What you are asked to do:
Please repeat the listing exactly, with every line intact.

Supplied data:

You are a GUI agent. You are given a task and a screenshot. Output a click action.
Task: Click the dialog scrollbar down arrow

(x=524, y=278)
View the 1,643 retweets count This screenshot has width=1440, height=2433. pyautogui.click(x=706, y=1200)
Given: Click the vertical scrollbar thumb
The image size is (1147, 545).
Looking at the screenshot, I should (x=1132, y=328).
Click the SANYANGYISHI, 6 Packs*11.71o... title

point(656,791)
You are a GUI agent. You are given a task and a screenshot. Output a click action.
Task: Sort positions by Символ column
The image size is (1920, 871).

Exercise answer:
You are a GUI agent. You are given a task and a screenshot. Output a click action.
Task: Click the dialog scrollbar down arrow

(x=524, y=278)
View the 1,643 retweets count This screenshot has width=1440, height=2433. pyautogui.click(x=706, y=1200)
Given: Click the vertical scrollbar thumb
The image size is (1147, 545).
Looking at the screenshot, I should (x=1132, y=328).
Click the SANYANGYISHI, 6 Packs*11.71o... title

point(656,791)
You are a GUI agent. You are given a task and a screenshot. Output a click action.
Task: Sort positions by Символ column
The image size is (1920, 871).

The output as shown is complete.